James?
Anyway. Being ones own boss can be very exciting but equally the most depressing thing. It is a lonely place to be, especially if you have staff and shareholders to keep happy. The buck stops with you.
Council work, forget it. The time and things you will need such as CHAS or Safe contractor and the likes is just a ton of money that you haven't got to get the health and safety manuals written and all the associated fees. You also have no track record with selling to that customer type and chance of you getting any really successful tenders is a low one. A lot also look at your accounts, there is no way the council will trust a start up without cash reserves over an established player with a good net worth.

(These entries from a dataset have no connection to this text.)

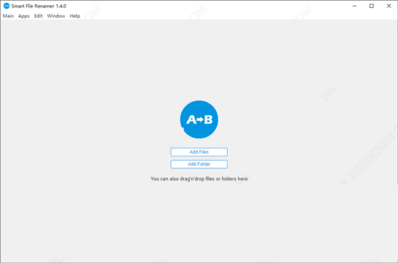Open the Apps menu

pos(24,16)
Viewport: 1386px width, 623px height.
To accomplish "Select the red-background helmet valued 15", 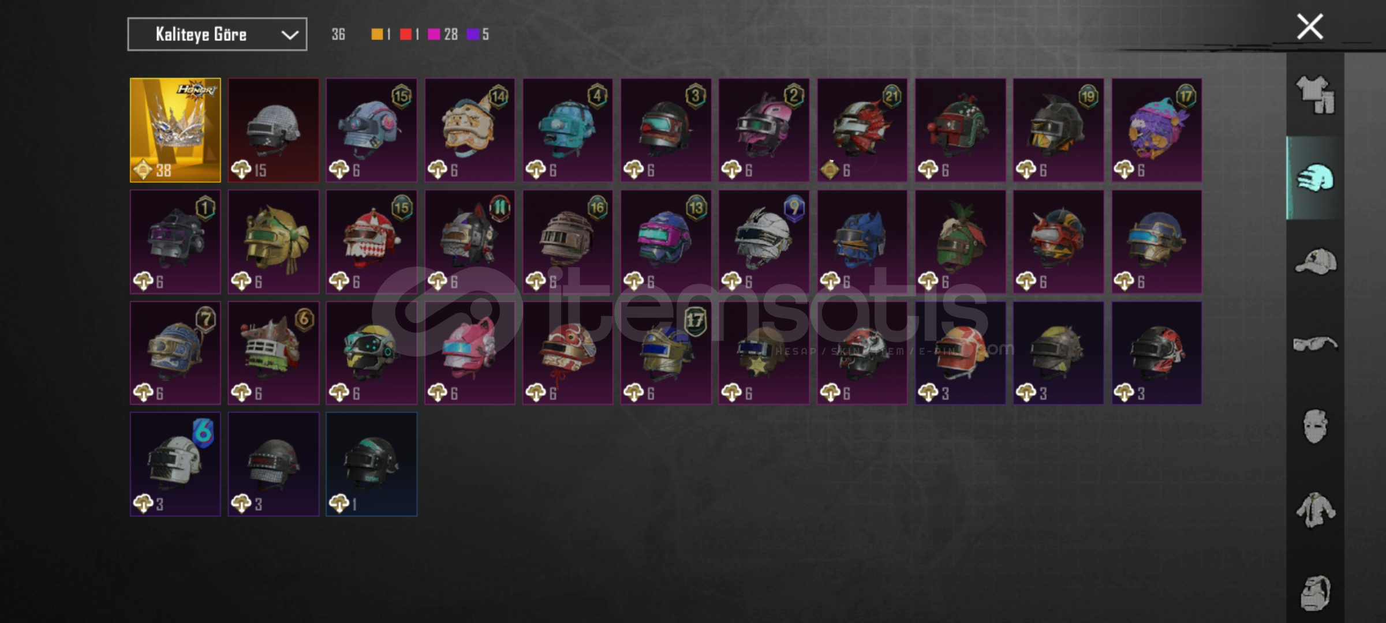I will pyautogui.click(x=274, y=130).
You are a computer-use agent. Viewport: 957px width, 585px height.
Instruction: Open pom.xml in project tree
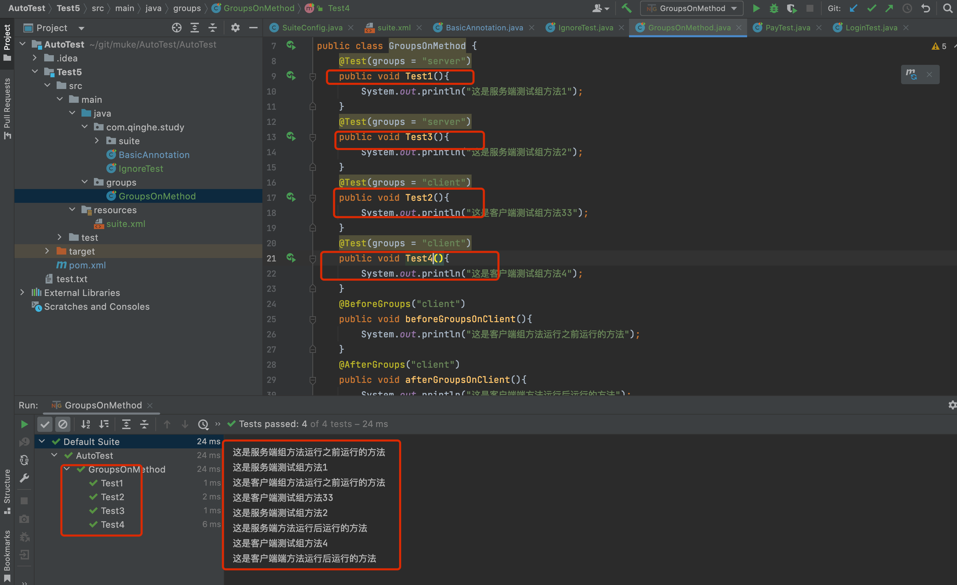coord(87,265)
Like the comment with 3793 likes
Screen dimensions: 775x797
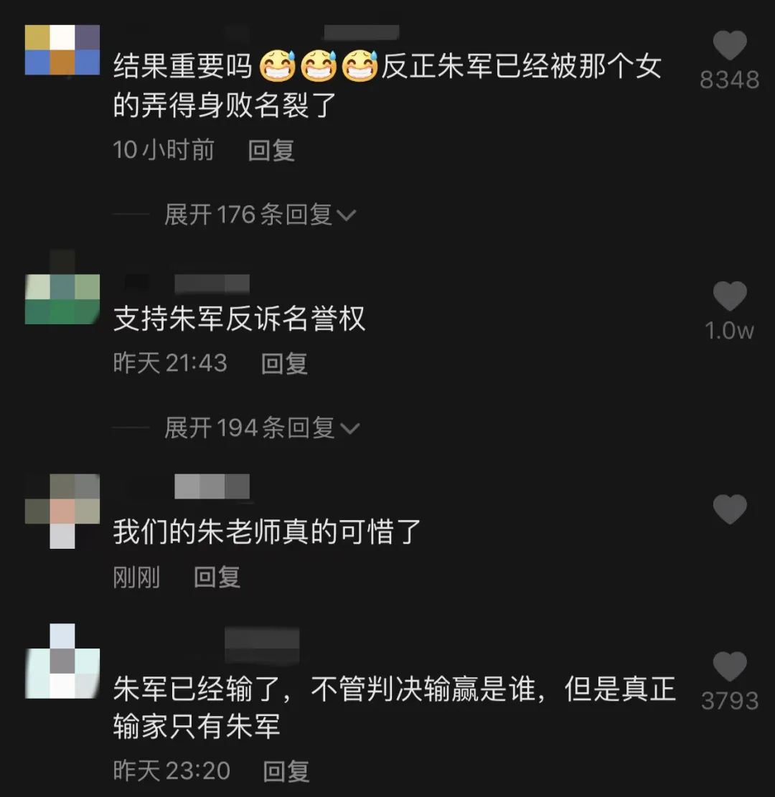pyautogui.click(x=730, y=666)
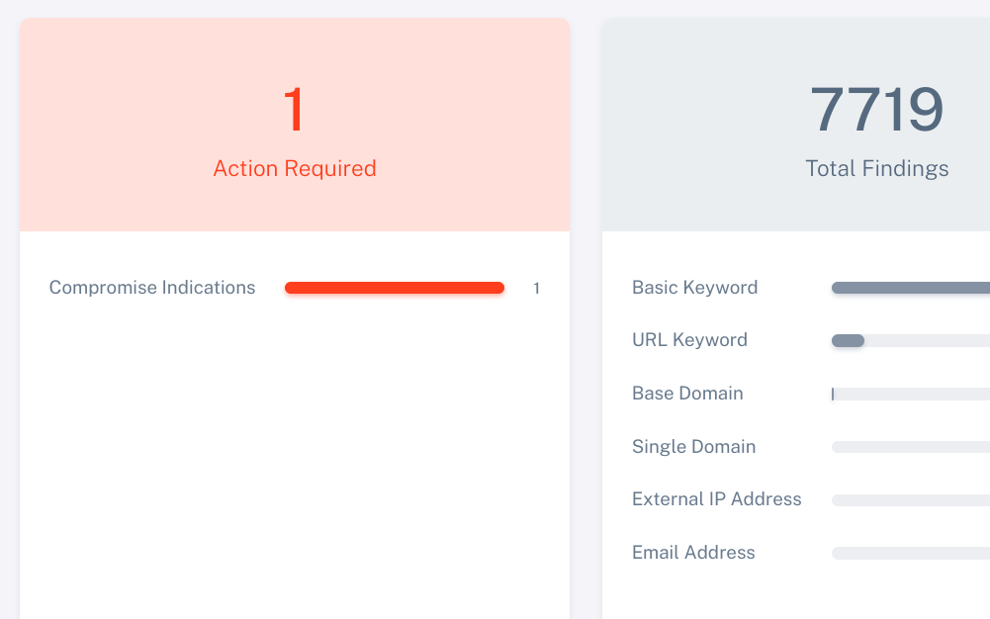The height and width of the screenshot is (619, 990).
Task: Click the URL Keyword progress bar
Action: 911,341
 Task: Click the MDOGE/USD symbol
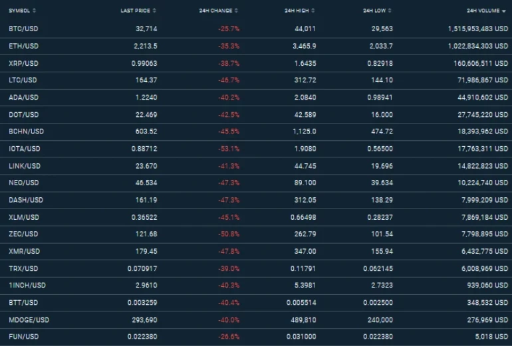tap(29, 319)
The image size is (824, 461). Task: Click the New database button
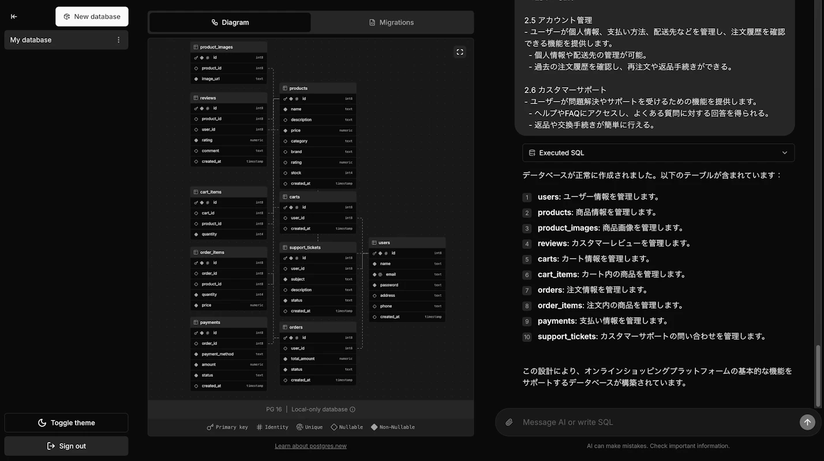click(91, 16)
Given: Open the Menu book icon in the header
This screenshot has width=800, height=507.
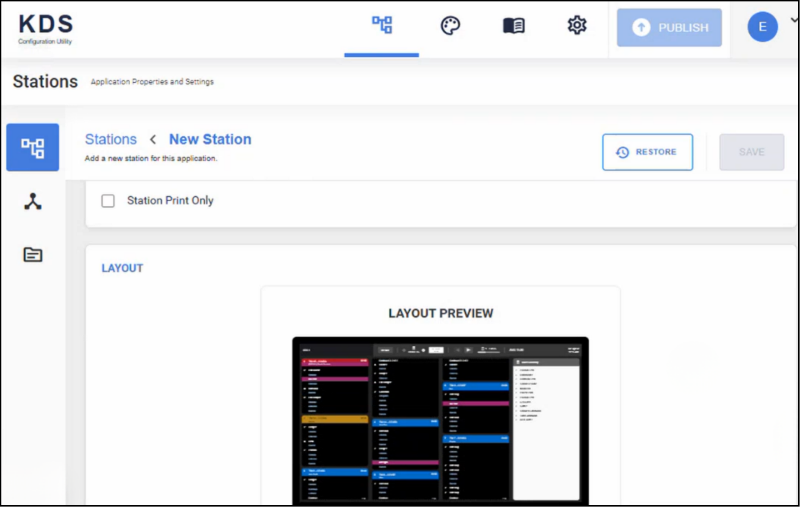Looking at the screenshot, I should (514, 26).

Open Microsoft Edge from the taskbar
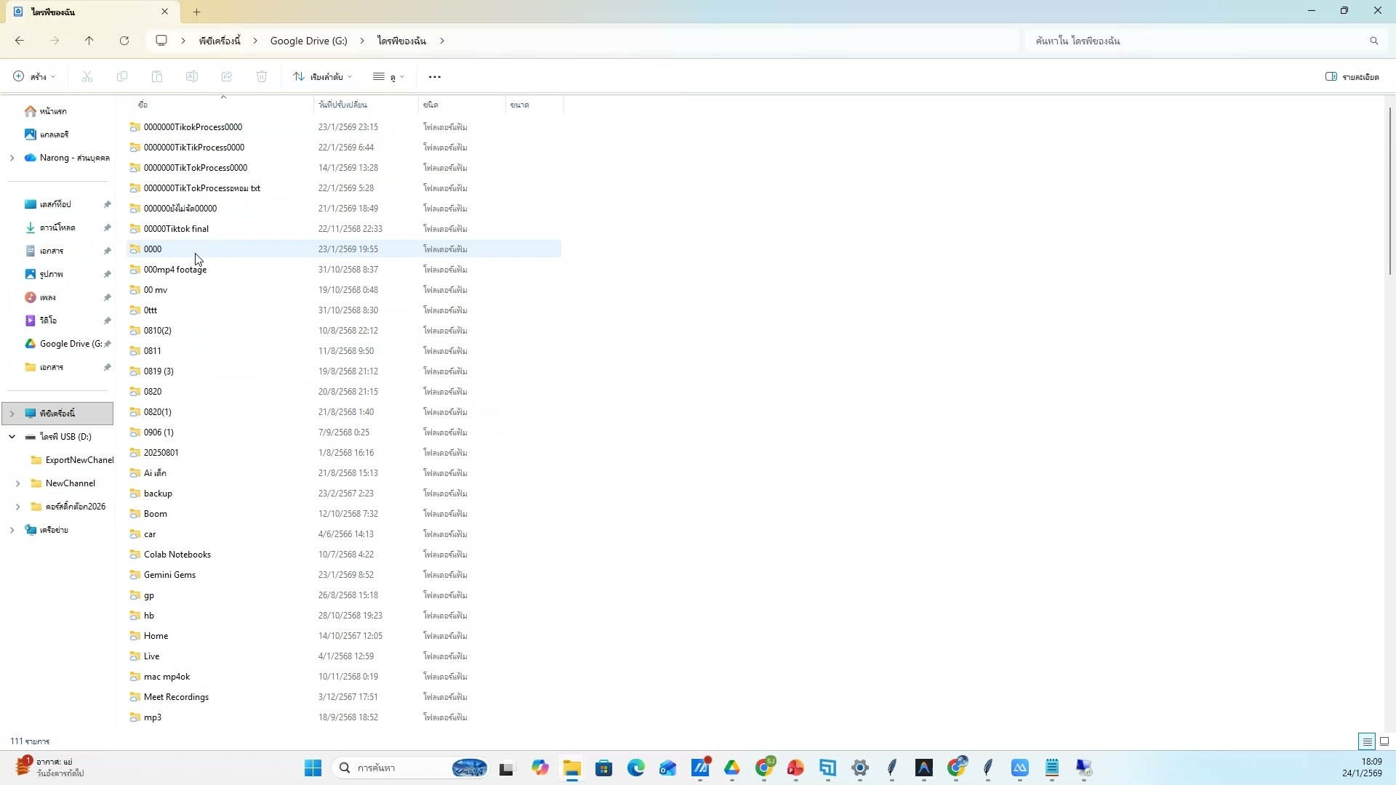click(x=636, y=768)
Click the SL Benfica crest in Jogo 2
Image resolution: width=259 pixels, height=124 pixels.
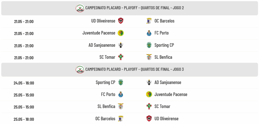tap(149, 57)

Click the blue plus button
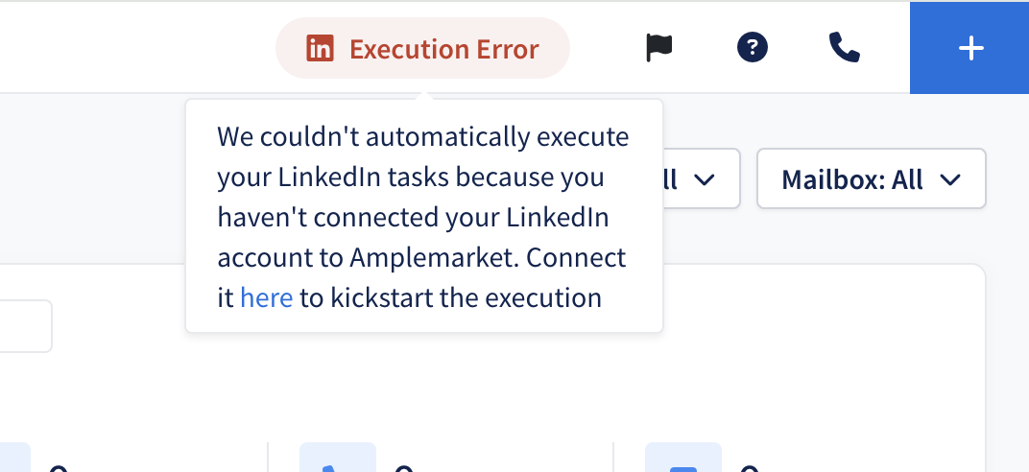[x=969, y=48]
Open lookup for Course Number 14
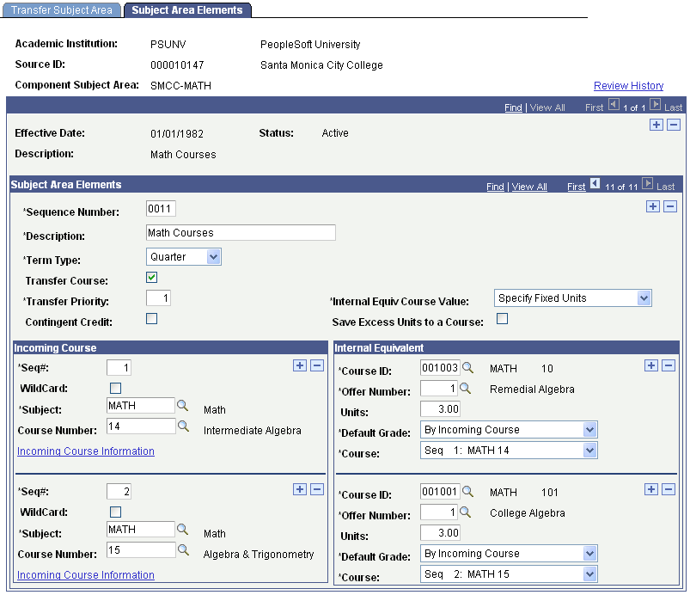 click(x=183, y=426)
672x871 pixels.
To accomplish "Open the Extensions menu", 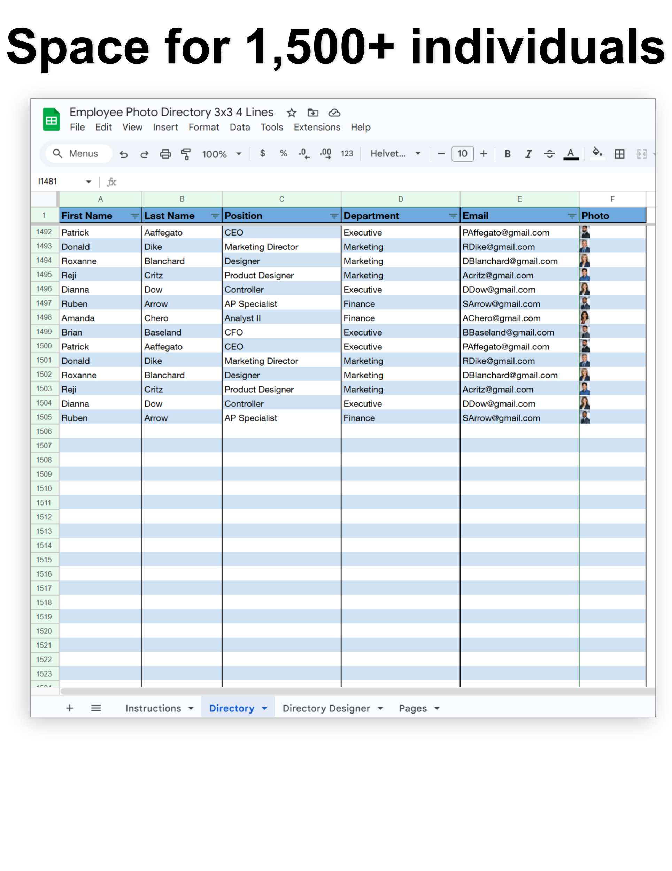I will click(317, 127).
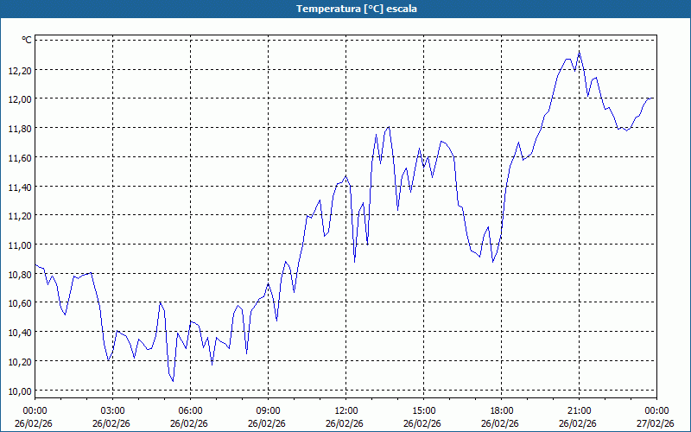Click the 12,00 y-axis tick label
691x432 pixels.
[19, 99]
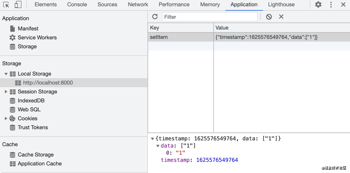
Task: Delete selected entry X icon
Action: tap(281, 17)
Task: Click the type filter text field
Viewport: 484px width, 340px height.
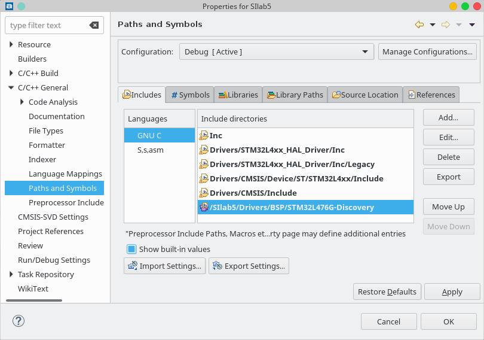Action: tap(48, 25)
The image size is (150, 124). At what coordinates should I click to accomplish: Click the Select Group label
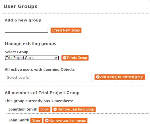(x=17, y=52)
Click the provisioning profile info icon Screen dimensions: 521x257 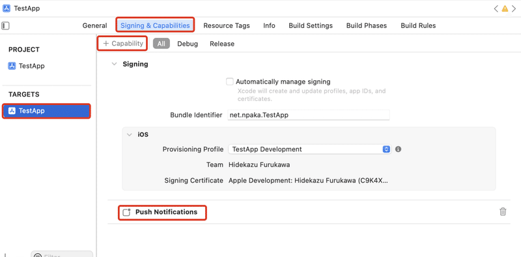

This industry isn't plumbing, it's nothing like it and funny enough I thought of you earlier today. I asked our M&A firm how they had got along with an email broadcast to some insolvency practitioners and administrators for us taking over some alarm companies. In a week we have had interest from over 40 companies who have traded for a few years and are on the verge of being bust.
Established players who are switched on will outwit you at practically every corner. I know gold’s that will bang an alarm in for £60/£100 and subsidise the installation to win the contract and wait for the £15-£25 a months to catch up 12/18 months down the line. Do you have the cash to compete with this? If not, why on earth would a customer choose you at £499 + VAT and an unknown when they could have a big brand name at bargain bucket price without the worry or capex. Unlikely ADT will go bust but you are a risk to a prospect.
Like I said I aren't trying to be negative but I think you are potentially stepping into the lion’s den and heading for a beating and being eaten alive, heavily in debt and genuinely not something I'd like to happen.